Edit the records below by replacing every "pixels" with "px" and changing nothing else, then give all the records back with the pictures left out.

Extracted records:
------------------------------------------------

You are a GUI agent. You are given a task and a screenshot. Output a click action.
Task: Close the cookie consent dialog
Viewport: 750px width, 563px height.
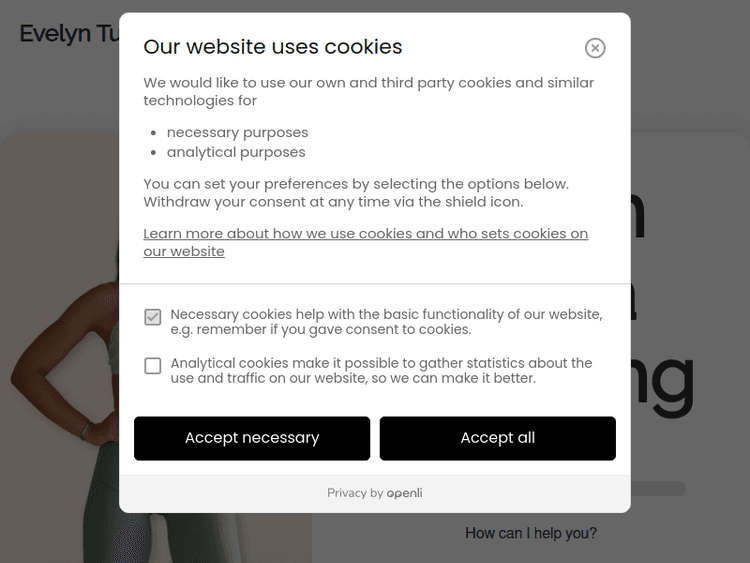595,48
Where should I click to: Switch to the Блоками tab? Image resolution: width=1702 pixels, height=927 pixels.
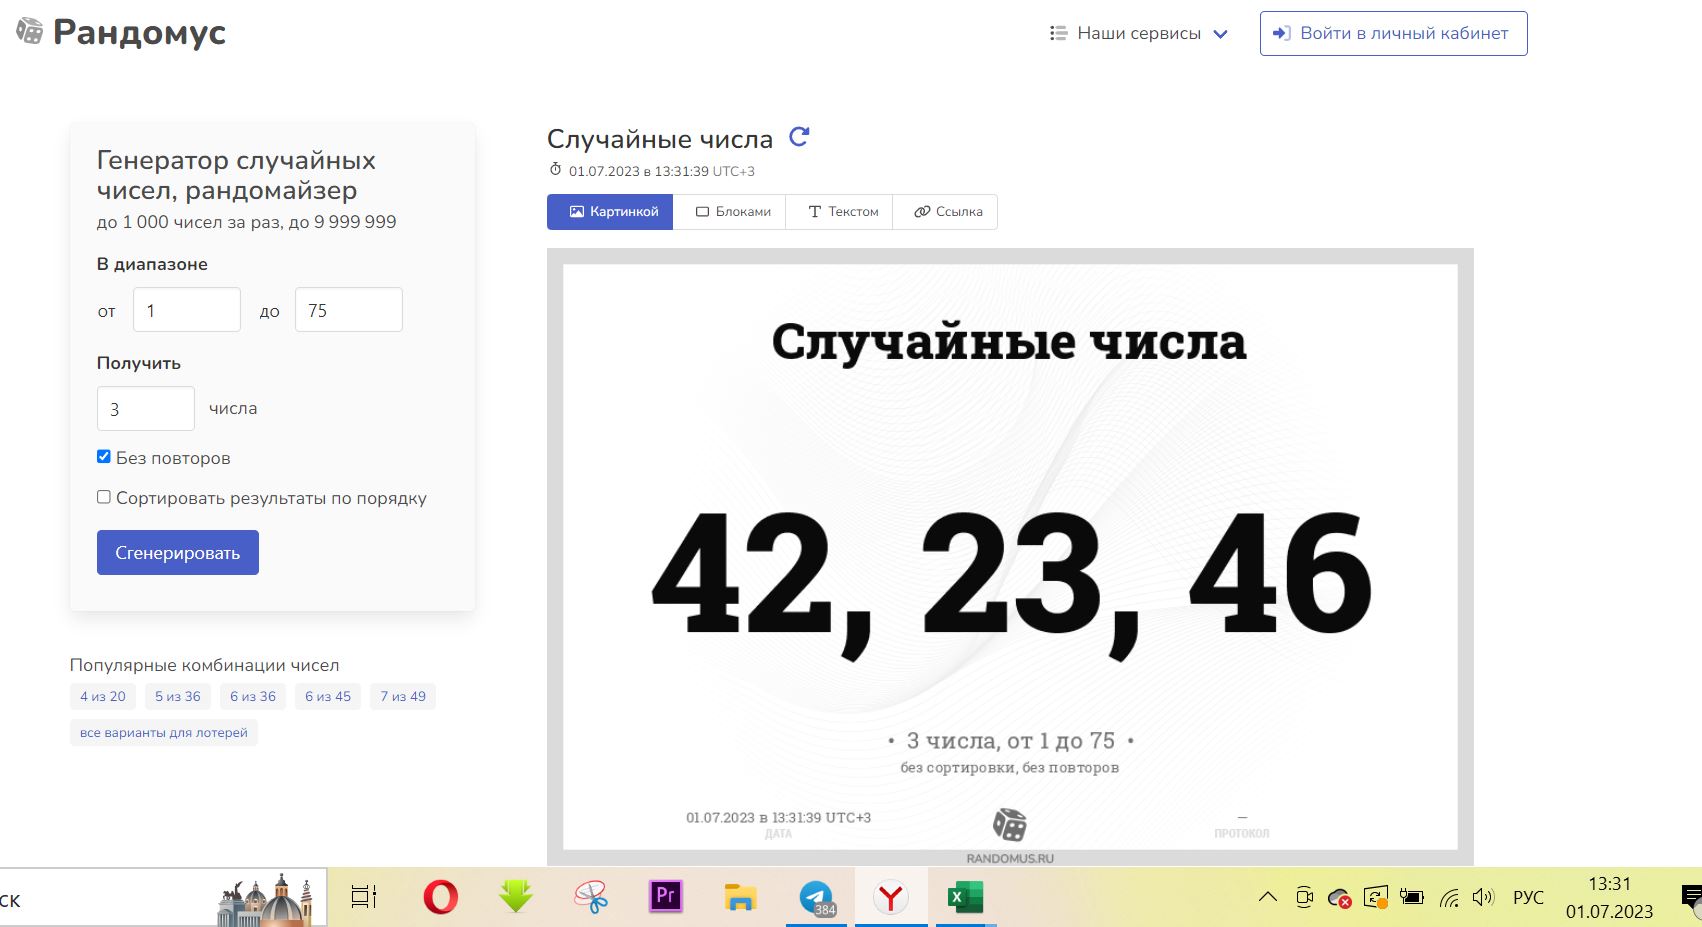(733, 212)
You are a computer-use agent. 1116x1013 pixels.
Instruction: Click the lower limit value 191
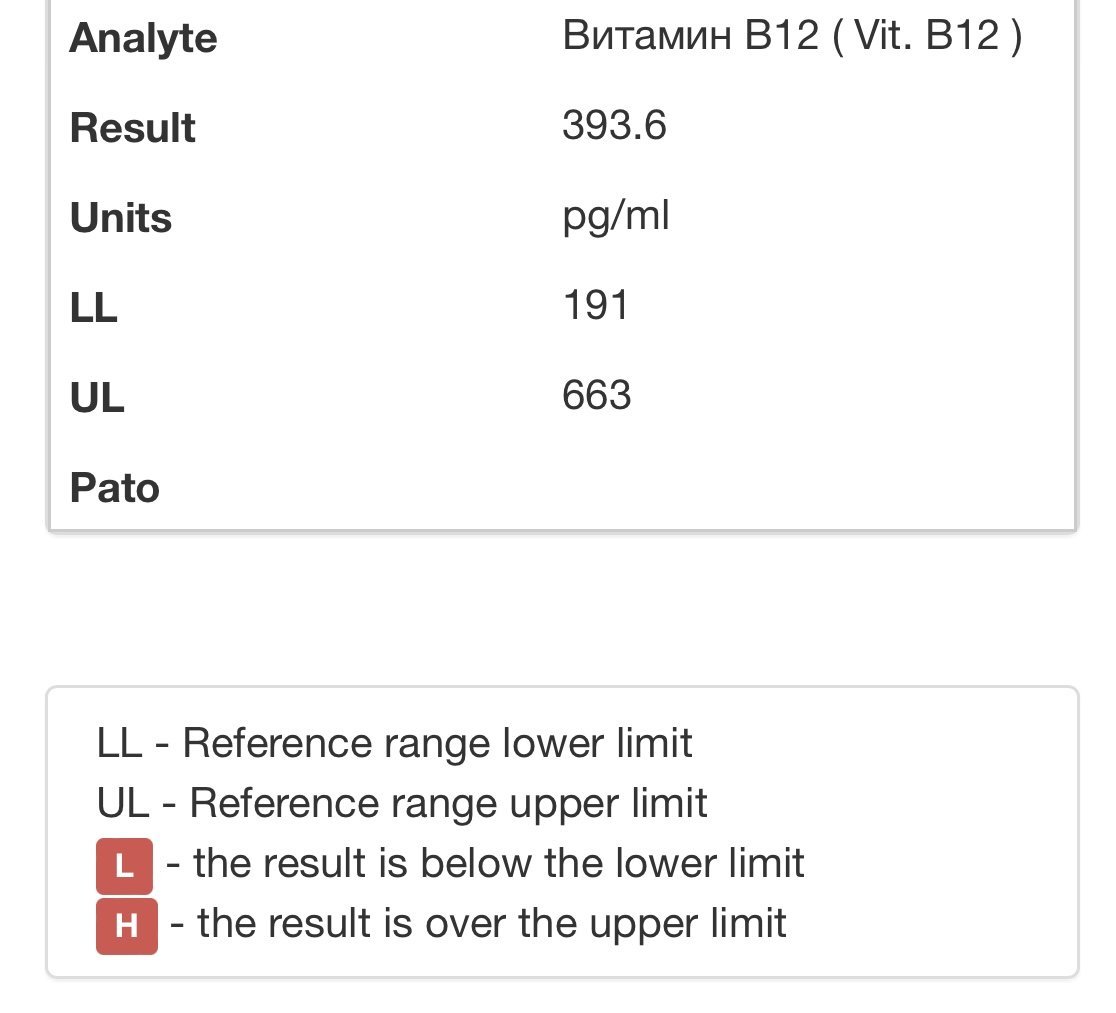pyautogui.click(x=595, y=306)
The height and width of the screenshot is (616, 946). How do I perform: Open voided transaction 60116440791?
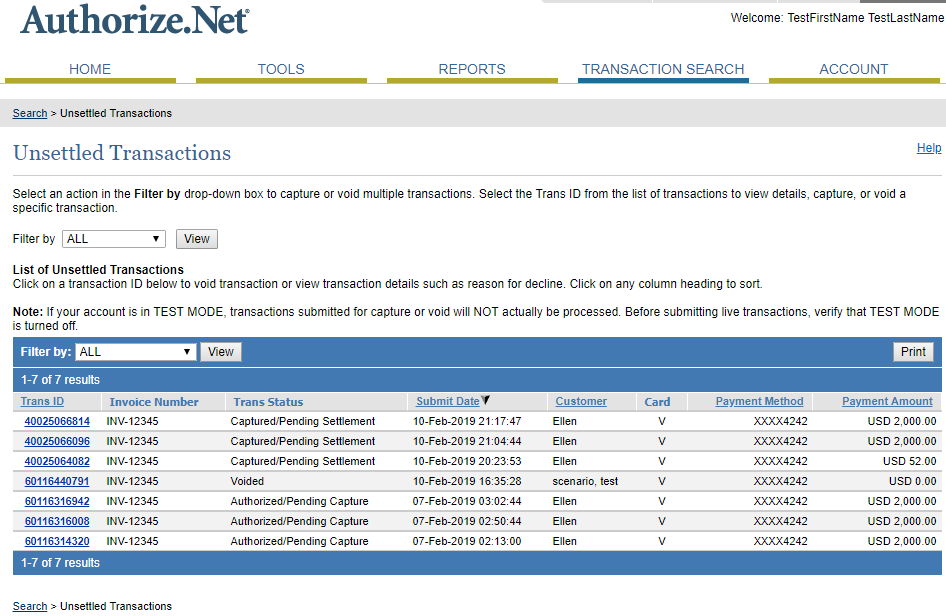57,482
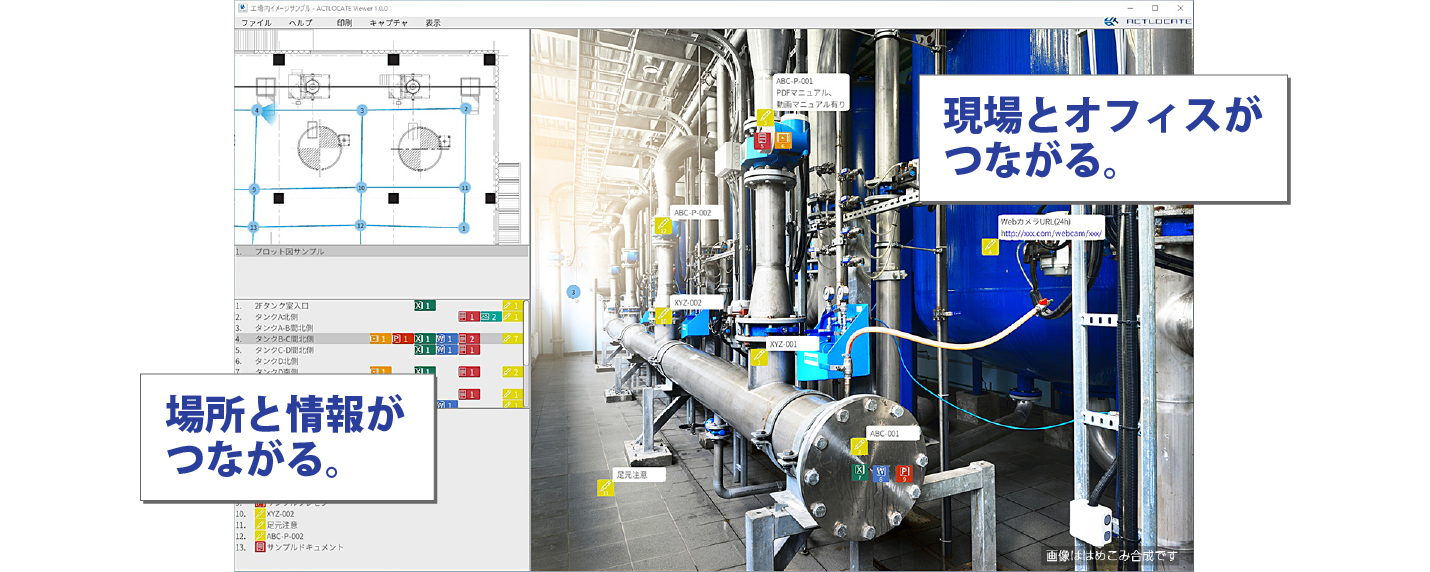
Task: Open the ファイル menu
Action: 256,22
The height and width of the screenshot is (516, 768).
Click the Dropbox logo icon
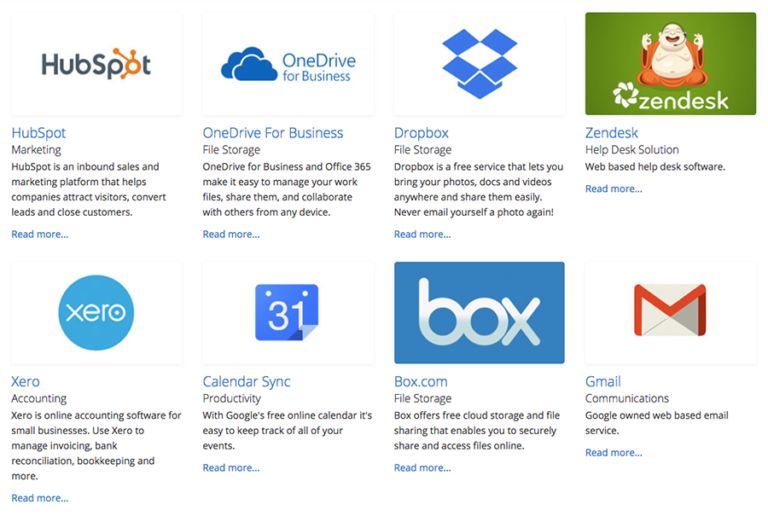tap(479, 65)
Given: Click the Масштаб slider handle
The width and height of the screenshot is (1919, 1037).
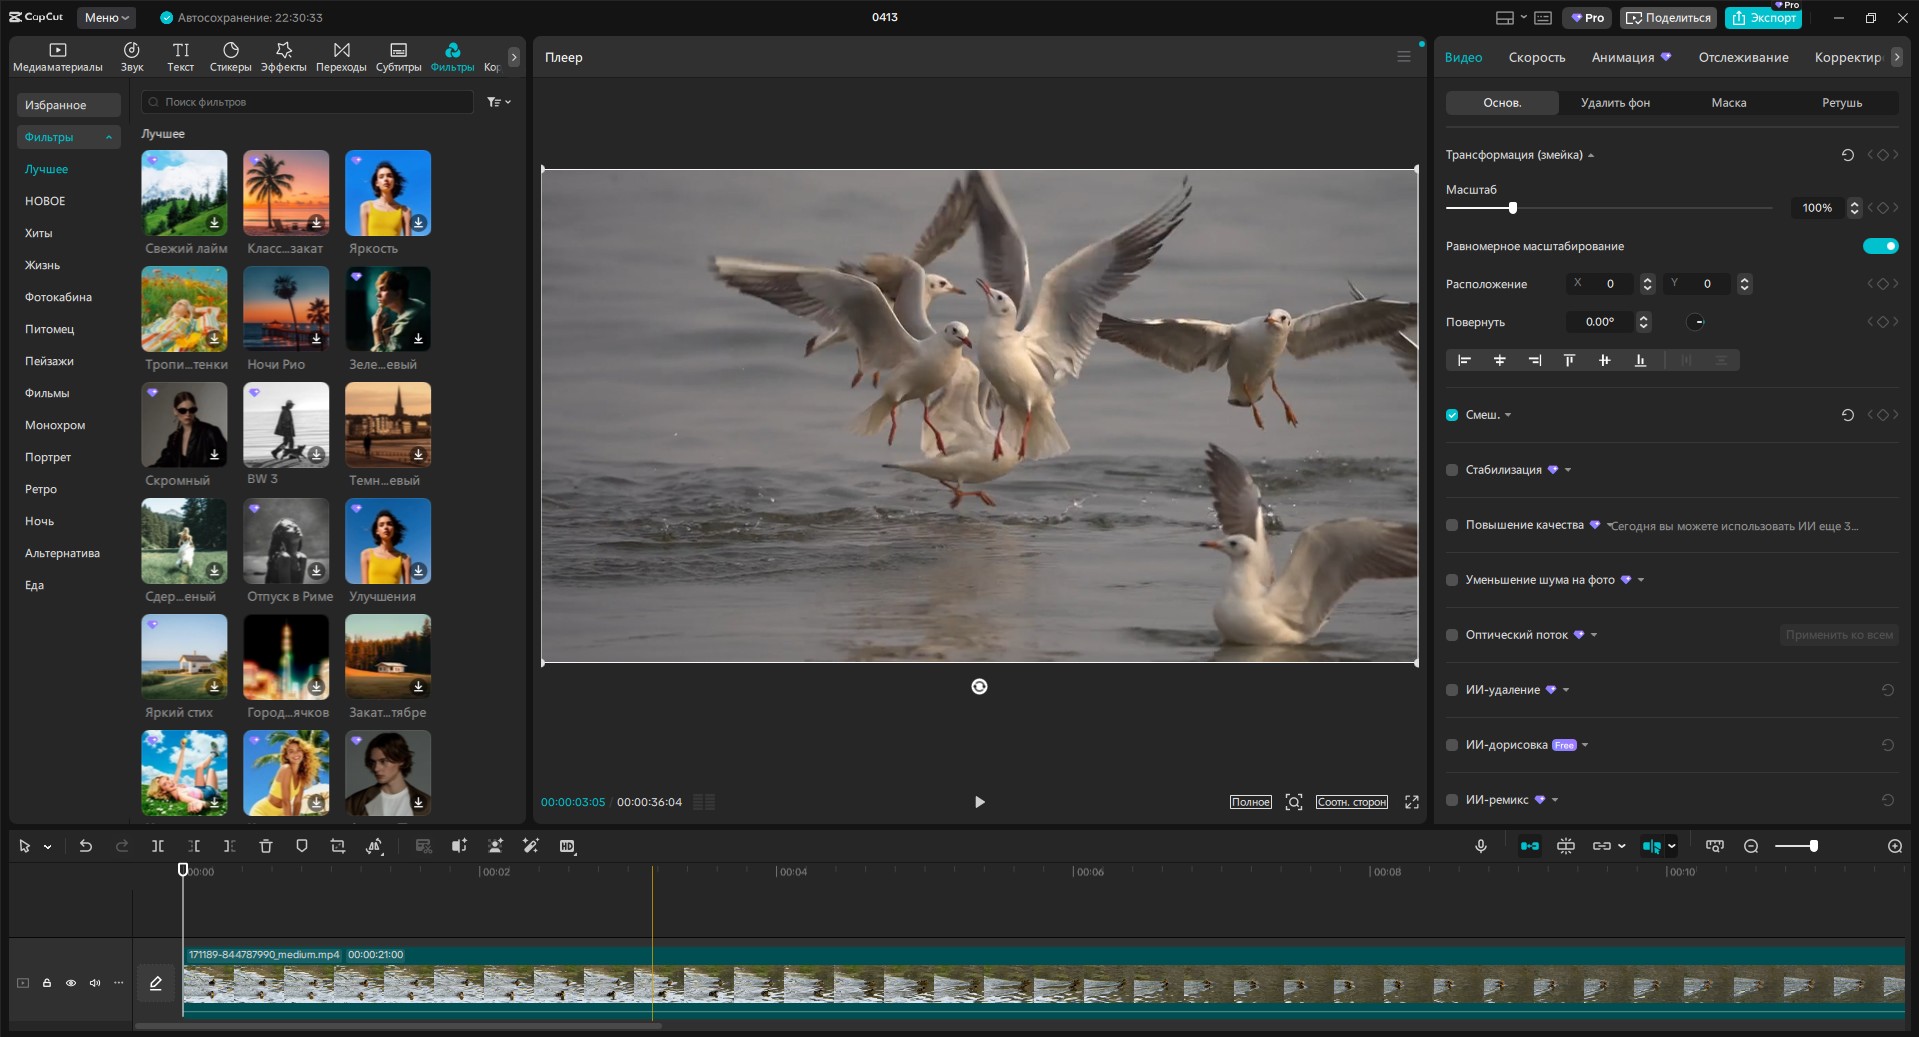Looking at the screenshot, I should pos(1512,208).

------------------------------------------------

== Task response ==
You are a GUI agent. You are given a task and a screenshot. Output a click action.
Task: Close the cookie consent dialog
Viewport: 750px width, 563px height.
595,48
Where should I click to: Switch to the Блоками tab? Image resolution: width=1702 px, height=927 px.
(733, 212)
You are a computer-use agent. 1116x1013 px.
Instruction: Click the lower limit value 191
pyautogui.click(x=595, y=306)
The height and width of the screenshot is (616, 946). How do I perform: Open voided transaction 60116440791?
57,482
Task: Open the ファイル menu
Action: 256,22
The height and width of the screenshot is (516, 768).
Click the Dropbox logo icon
tap(479, 65)
Given: Click the Масштаб slider handle
The width and height of the screenshot is (1919, 1037).
Looking at the screenshot, I should pos(1512,208).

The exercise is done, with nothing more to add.